Acculturation et multiculturalisme
par Mustapha CHÉRIF (*)

«La mondialisation et la modernité ne doivent pas signifier dépersonnalisation et dépendance.»

A l’heure où les musulmans de par le monde commémorent la naissance bénie du Sceau des prophètes [PBDSL] et recherchent les voies pour s’inscrire dans le progrès et accorder la raison et la foi, le spécifique et l’universel, sujets culturels permanents pour toutes les générations, en Occident il est aujourd’hui devenu banal, notamment en termes électoralistes, de se déclarer islamophobe.

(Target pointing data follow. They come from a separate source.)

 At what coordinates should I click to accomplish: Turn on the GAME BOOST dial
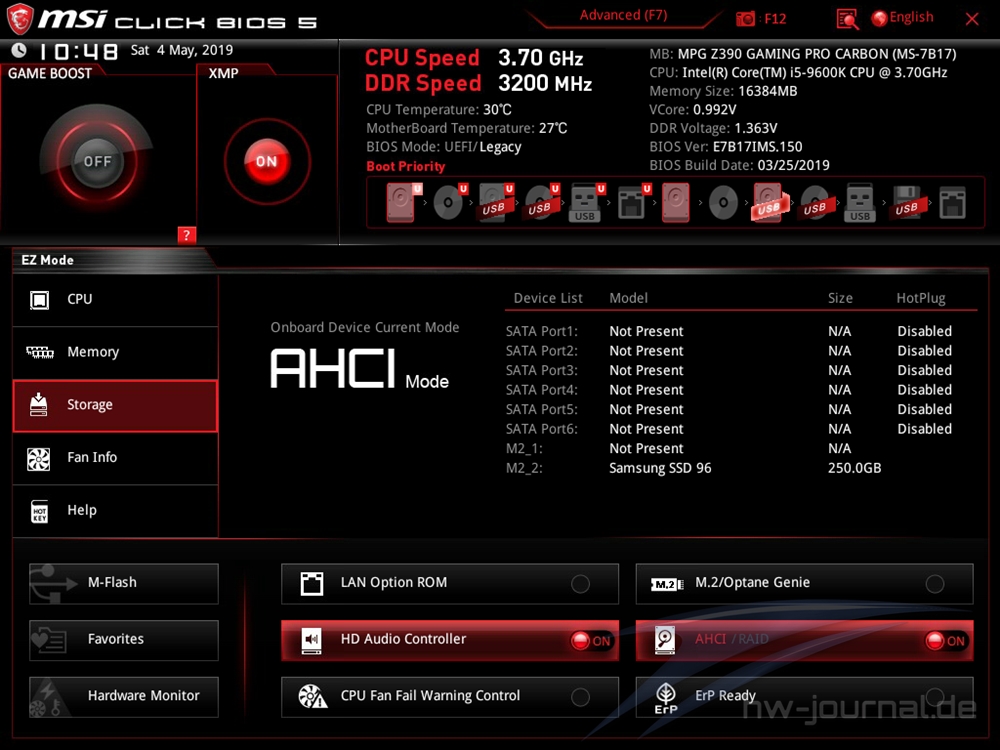(x=97, y=161)
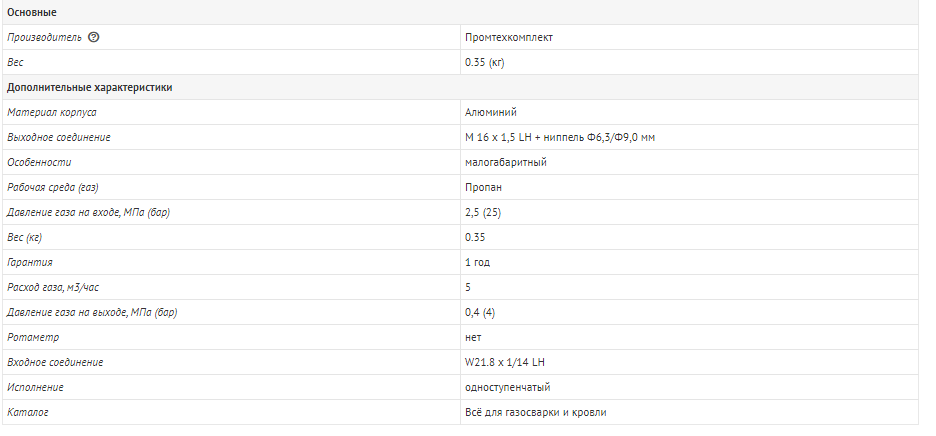Click the Материал корпуса label
The height and width of the screenshot is (436, 936).
tap(51, 112)
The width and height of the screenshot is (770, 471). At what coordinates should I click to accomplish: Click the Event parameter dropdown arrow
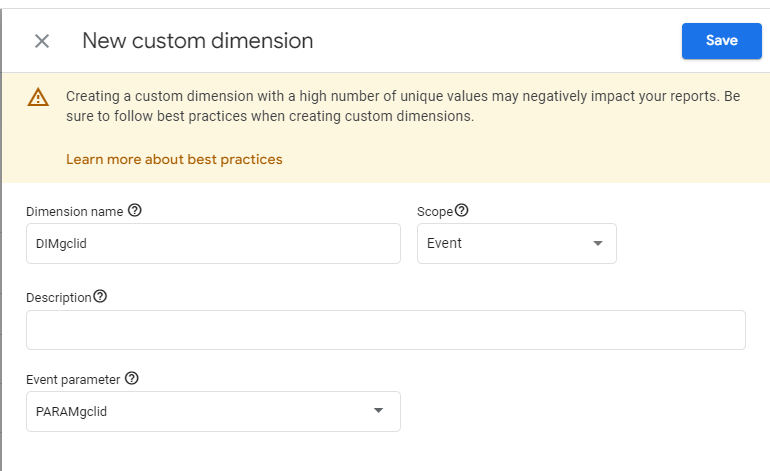click(x=378, y=411)
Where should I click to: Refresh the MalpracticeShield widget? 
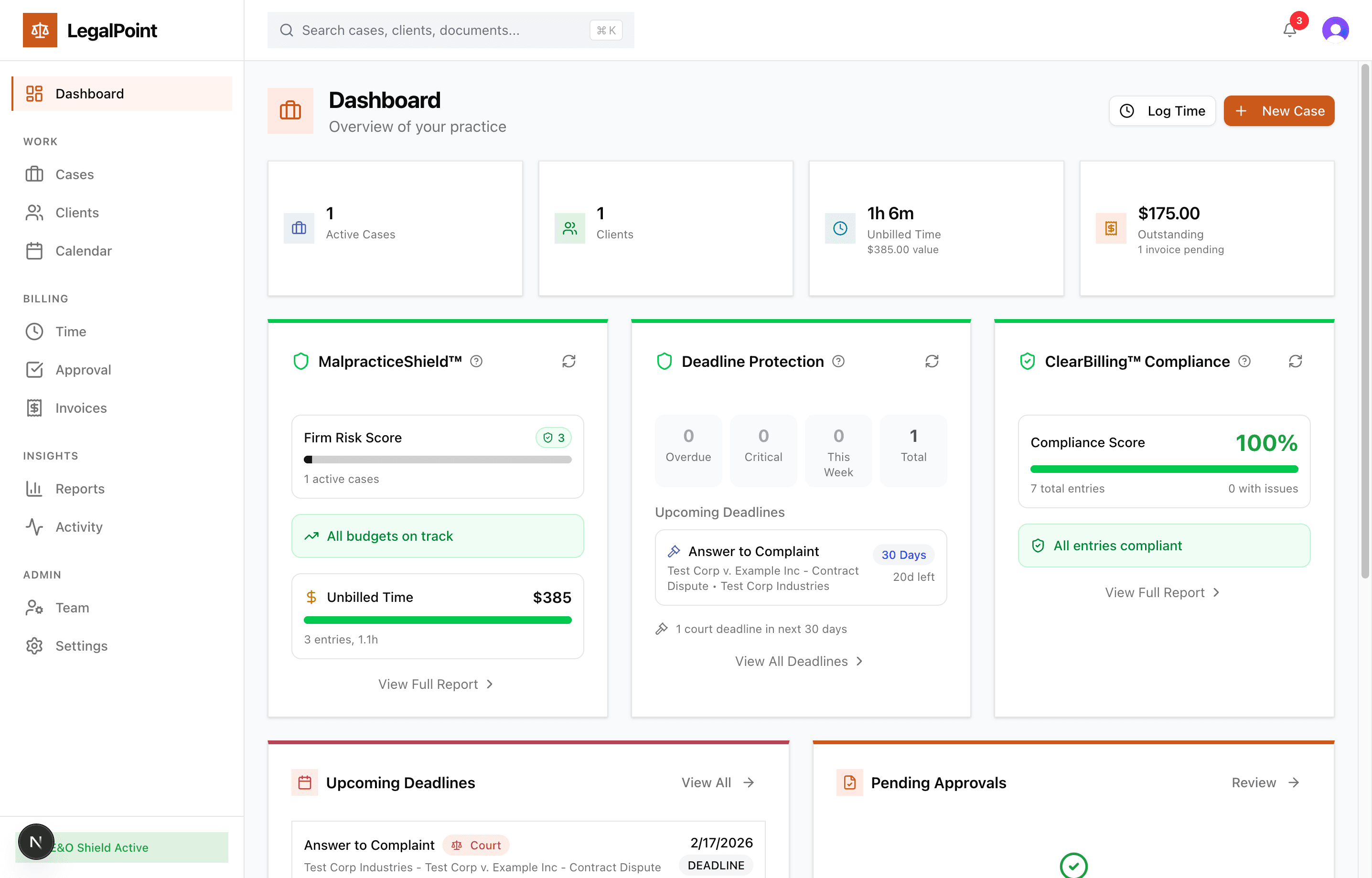point(569,361)
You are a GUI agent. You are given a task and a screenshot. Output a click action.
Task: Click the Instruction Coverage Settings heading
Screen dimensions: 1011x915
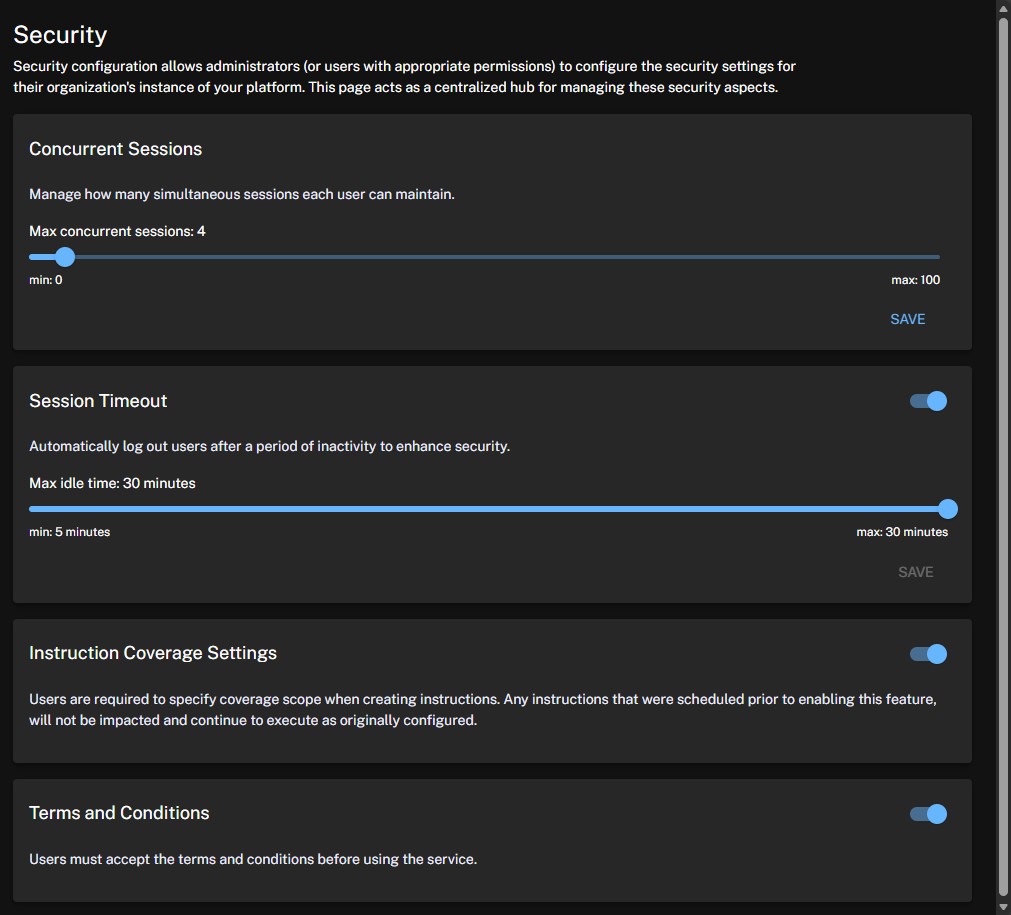tap(153, 653)
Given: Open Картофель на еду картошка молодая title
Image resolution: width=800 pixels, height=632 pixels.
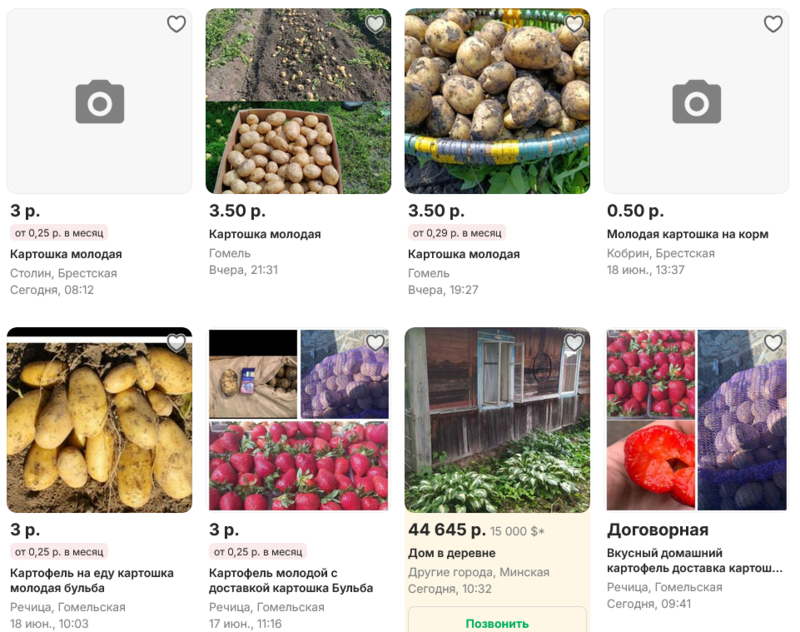Looking at the screenshot, I should click(x=92, y=581).
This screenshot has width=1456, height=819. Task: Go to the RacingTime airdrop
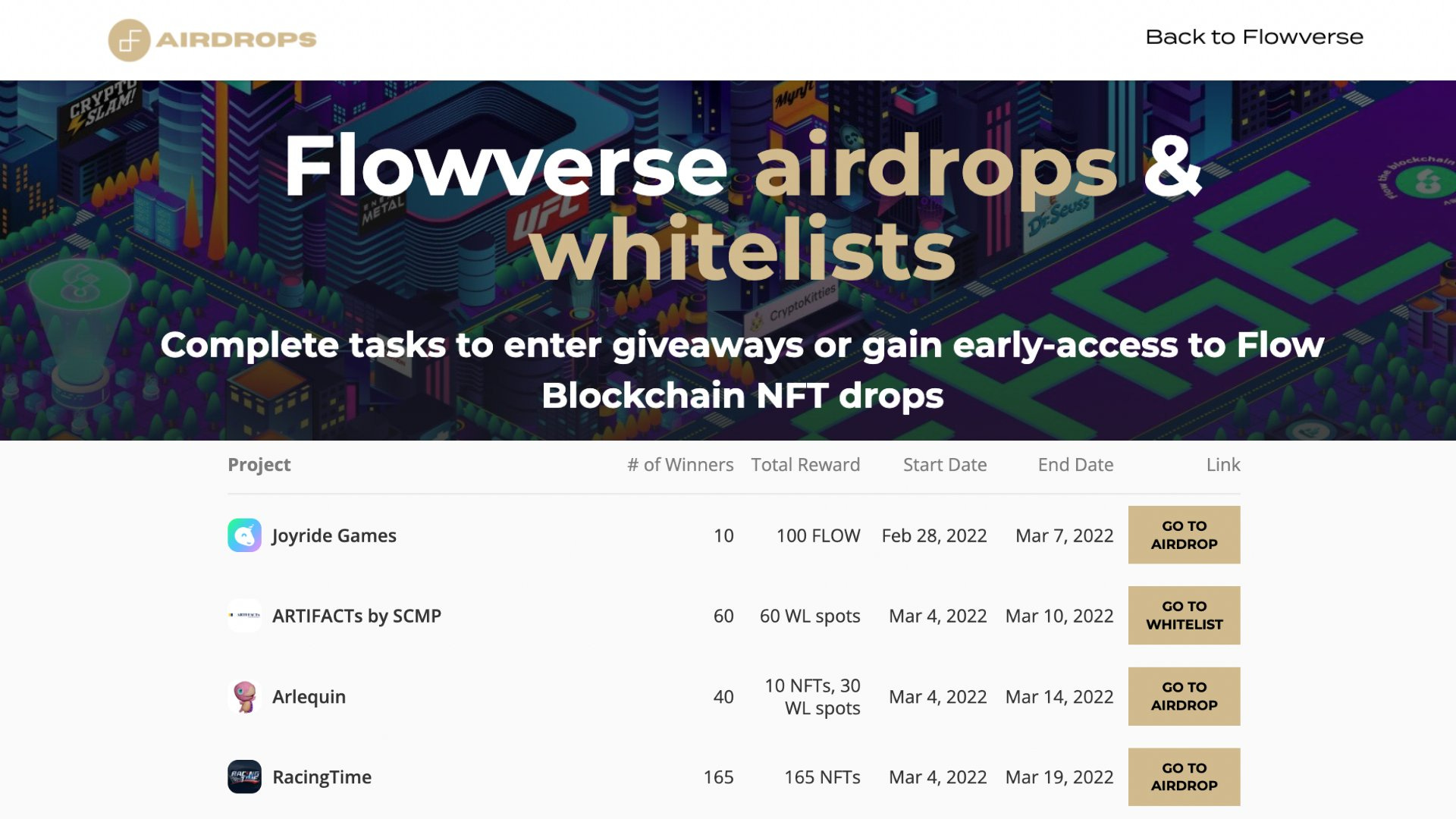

C’est un racisme et une xénophobie, prolongement pernicieux de l’antisémitisme. Cette posture inadmissible nourrie par les préjugés, de la part de gens qui disent parfois n’en avoir qu’aux extrémistes et non pas aux musulmans, dérive sournoisement vers le rejet de l’Islam. C’est un phénomène inquiétant marqué par l’amalgame inique et le bouc émissaire.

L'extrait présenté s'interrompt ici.